Каждую руку Аймера рвануло и заломило по человеку, боль окончательно прояснила разум, и когда его вздернули на ноги, он уже твердо знал, что больше драться не будет. Не убьет никого из них, не ударит, даже если бы мог.
— Во даете, ваше преподобие, господин-батюшка, — даже без издевки, с искренним восхищением похвалил из угла молодой и веселый голос. Голос, от которого лежавший кулем Антуан дернулся и застонал. — Деретесь знатно. Прямо не ожидал.
Безносый, охая и скрипя костьми, поднялся: в лунном луче он был страшен, как выходец из преисподней. Редкие патлы его не прикрывали страшных дыр на тех местах, где прежде были уши. Аймер слышал про такое, даже читал — у Гильема Пюилоранского, но до сих пор не видел никогда.
Двое, с разных сторон заломившие ему руки, были высокими и сильными — а голова безносого едва доставала ему до плеча. Запрокинув голову, тот смачно харкнул Аймеру в лицо и отвел руку, чтобы от души ударить — но один из державших, видно, имеющий власть тут командовать, запретил ему:
— Стой! Натешишься еще. Давай веревку.
Аймер не так часто слышал этот голос, чтобы узнать; только дикое мычание его связанного соция из угла подало ему весть. Извернувшись так, что больно хрустнула шея, он взглянул-таки в лицо, в черные в темноте глаза того, чью большую смеющуюся голову он видел склоненной в покаянии пять лет назад.
— Позор тебе, Бермон, позор, покаянник, пришедший убить слуг Церкви… убить собственного же богоданного сына!
Молчаливая улыбка Бермона сверкнула на совершенно темном лице, делая его втрое уродливей, чем безносый.
— Болтай, красавчик. Болтай, пока можешь.

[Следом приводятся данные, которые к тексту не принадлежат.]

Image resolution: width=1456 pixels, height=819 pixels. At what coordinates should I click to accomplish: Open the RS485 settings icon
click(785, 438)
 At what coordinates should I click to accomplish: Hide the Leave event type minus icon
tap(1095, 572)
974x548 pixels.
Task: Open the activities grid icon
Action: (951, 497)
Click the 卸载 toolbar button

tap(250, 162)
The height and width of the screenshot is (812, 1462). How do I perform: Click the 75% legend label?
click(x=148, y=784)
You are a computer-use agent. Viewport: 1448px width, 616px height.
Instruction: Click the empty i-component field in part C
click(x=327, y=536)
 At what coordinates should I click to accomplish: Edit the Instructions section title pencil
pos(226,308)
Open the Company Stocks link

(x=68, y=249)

Именно тогда — позже, когда у Аймера появилось время на раздумья, он понял, что это случилось именно тогда: радость коснулась его сильнее боли. Слюна безносого еще остывала у него на подбородке, четвертый тать крутил веревкой руки, затягивал рывком, от которого проповедник завалился на Бермона, — но страшно уже не было. Ад кончился, едва успев начаться. Господи Иисусе, я никого здесь не успел убить, слава Тебе, скоро к Тебе пойду, надо запеть — для Антуана надо, так вот зачем Ты нас сюда привел. Ты захотел нас сделать мучениками Своими. Пожалуйста, дай дотерпеть и не опозориться.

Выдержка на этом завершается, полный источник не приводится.